Build and run the decision logic tests:

gcc -o pinekicker_test -DUNIT_TEST src/pinekicker_test.c
./pinekicker_test

This runs the full slot-selection test matrix and reports failures immediately.


Signature verification tests

pinekicker_test can also validate real, signed slot images produced by postbuild.sh.
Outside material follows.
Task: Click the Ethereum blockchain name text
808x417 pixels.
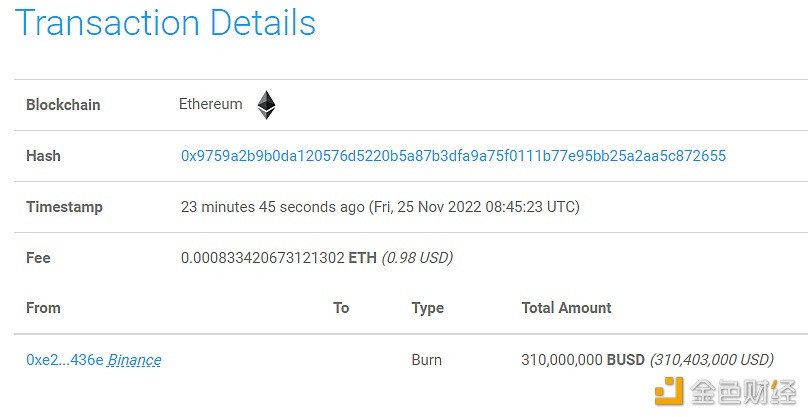Action: click(210, 104)
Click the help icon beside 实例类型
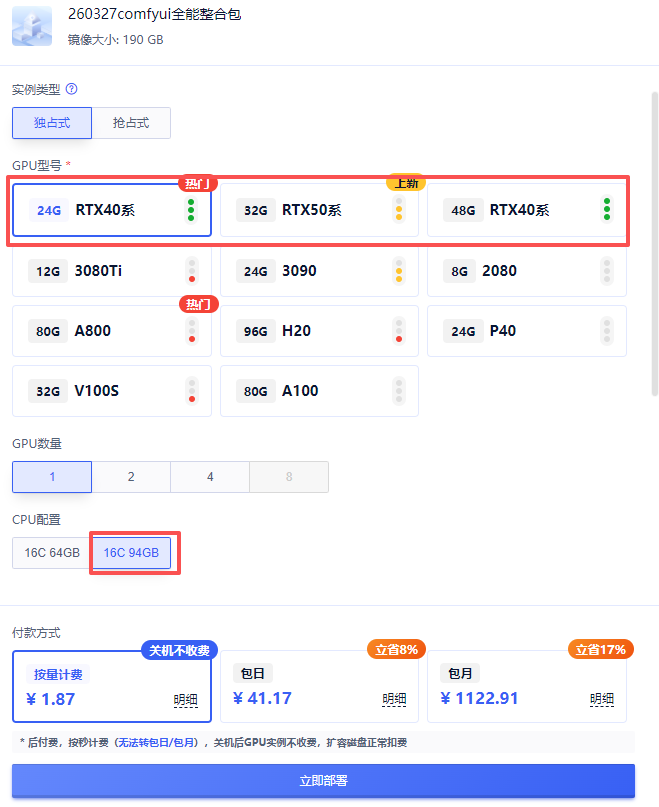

./pinekicker_test 1fw_good_0x8000.bin 0fw_bad_0x9000.bin

Argument format:

  • First character: expected verification result

    • 1 = signature must be valid
    • 0 = signature must be invalid
  • Remaining characters: filename of the slot image

Any number of images may be specified.

This allows end-to-end verification of:

  • Hashing
  • Signature format
  • Public key usage
  • Header parsing

Dependencies

Included in the repository:

Not included:

  • Nordic nRF platform headers

Toolchain requirements:

  • arm-none-eabi-*
  • objcopy, readelf, gdb
  • qemu-system-arm
  • openssl

Design Notes

This is an XIP bootloader by design.

The primary goal is to boot quickly and predictably.

Design choices:

  • No slot swapping

  • No image copying

  • No filesystem

  • No unnecessary peripherals

  • No boot graphics

  • Deterministic behavior

    • Every slot state combination has a defined outcome
  • Minimal flash writes

    • Status updates are strictly bounded and verified
  • No implicit recovery logic

    • All transitions are explicit and test-covered

The concept is simple: a bootloader should make a decision and get out of the way.